Estamos asistiendo al nacimiento —y quizás también a la sobreexposición prematura— de una nueva burbuja. Un déjà vu de la pompa de las puntocom de principios de los 2000, pero con menos cables, más promesas infladas y una fe casi religiosa en que el algoritmo lo puede todo. Incluso, puede con aquello que ni siquiera estamos seguros si hace falta resolver.

El problema no me parece que sea la tecnología, sino el fetiche. Esa devoción mezclada con fascinación por lo que suena a futuro, aunque por dentro esté vacío. No todo tiene que ser IA. No todo se resuelve con un algoritmo. Y si seguimos así, en poco tiempo vamos a tener otra burbuja reventada, con start-ups zombies, inversores desconfiados y usuarios agotados.

Porque una cosa es usar inteligencia artificial con sentido, con intención, con criterio. Y otra muy distinta es agregarla a cualquier cosa para ver si cuela. 

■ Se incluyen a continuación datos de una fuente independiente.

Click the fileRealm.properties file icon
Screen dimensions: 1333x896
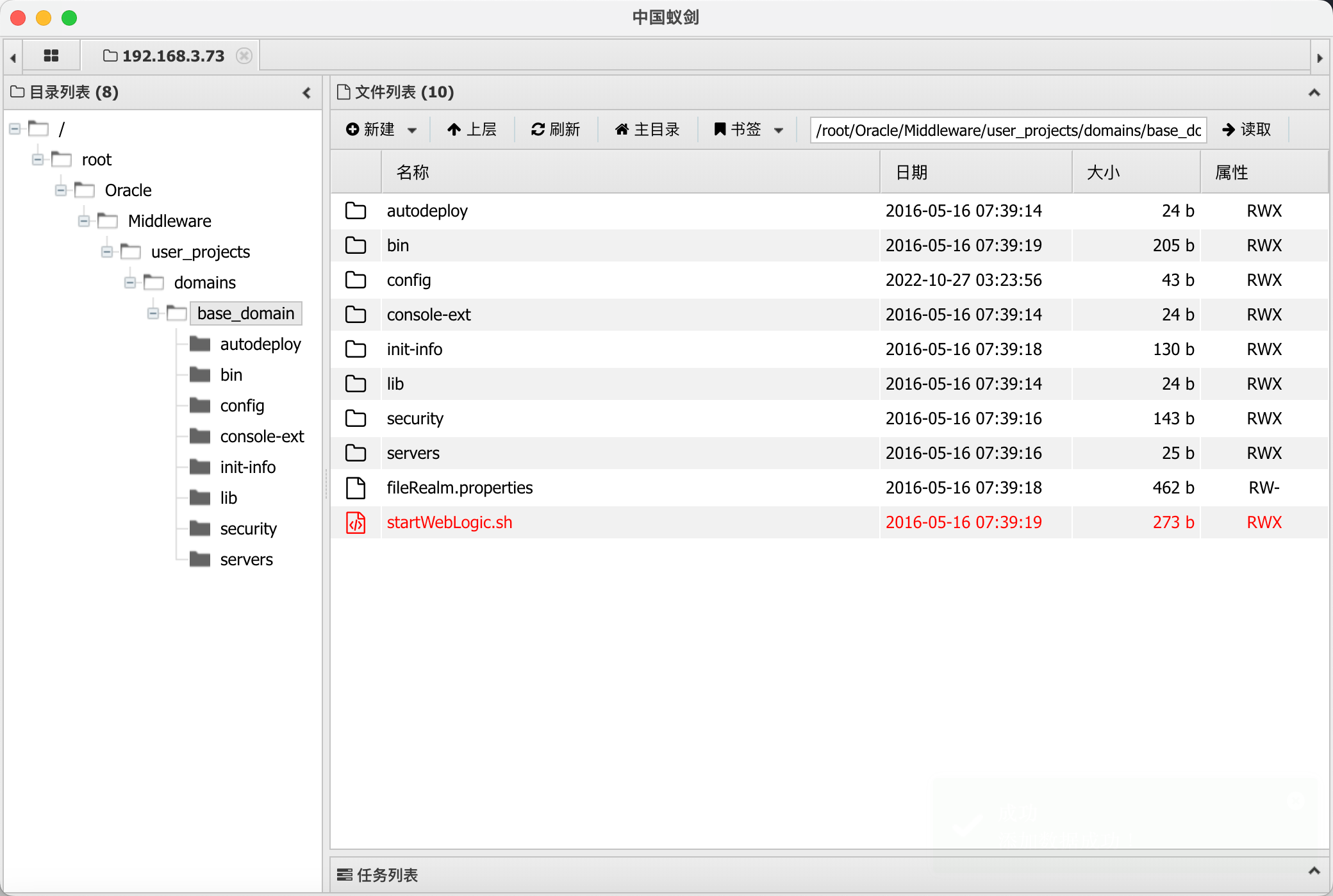pyautogui.click(x=356, y=488)
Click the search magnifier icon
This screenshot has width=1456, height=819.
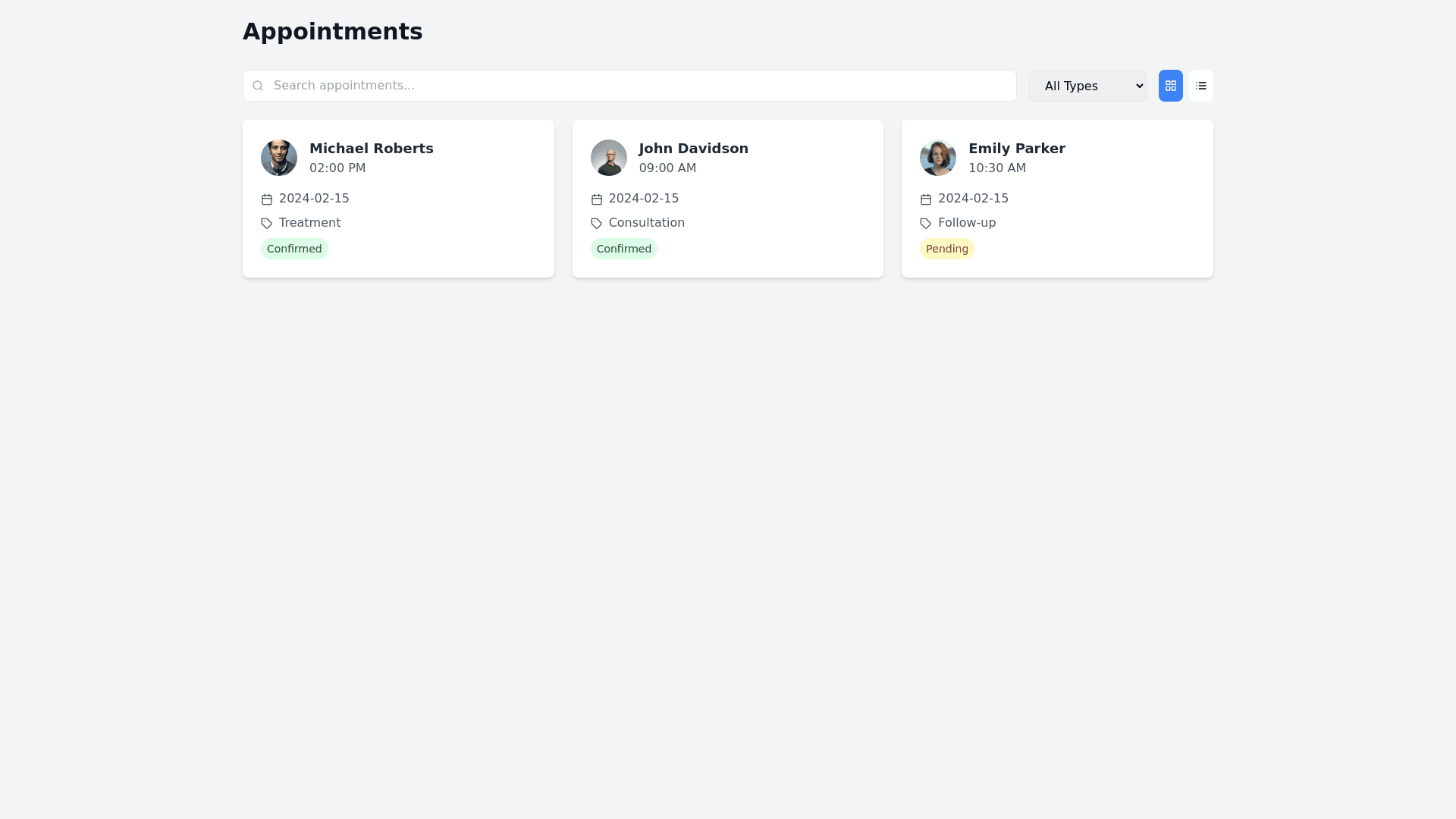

Al final, volvemos a lo mismo de siempre: ¿sirve para algo o solo suena bien? Porque si suena bien pero no sirve, lo único inteligente en todo esto es el marketing. Y si lo único realmente inteligente es el marketing, entonces no estamos hablando de avances, sino de humo boutique. Y eso, por ahora, sigue en manos de personas de carne y hueso.

#RANDOM

Random

Hace pocos días terminé de leer Un tío con una bolsa en la cabeza, de Alexis Ravelo. Un alcalde corrupto, a quien dos desconocidos dejaron en el suelo, maniatado y con la cabeza dentro de una bolsa de plástico, intenta averiguar quién está detrás del macabro plan.

La obra transcurre íntegramente en la cabeza del personaje principal. Literalmente, tiene una bolsa de plástico ajustada al cráneo, y el oxígeno escasea. Metafóricamente, estamos metidos hasta el fondo, en los rincones más turbios de su mente: una conciencia mezquina que se revuelca entre el miedo, la culpa y la traición. Una gran colección de miserias,  acumuladas con la misma impunidad con la que amasó su poder. 

Como lector, es increíble cómo se puede por momentos empatizar con un personaje tan terrible. Y no solo empatizar: seguirle el ritmo, hasta reírse con él, desearle el bien. Ravelo lo logra con un manejo quirúrgico —y envidiable— del ritmo, la tensión y los remates.  

La novela es ácida, sucia, incómoda e increíblemente graciosa. Cada palabra viene teñida de dióxido de carbono y desesperación. No hay iluminación, no hay salida limpia, solo el sonido de la conciencia que raspa contra el plástico. Es un texto que no ofrece redención: ofrece una autopsia.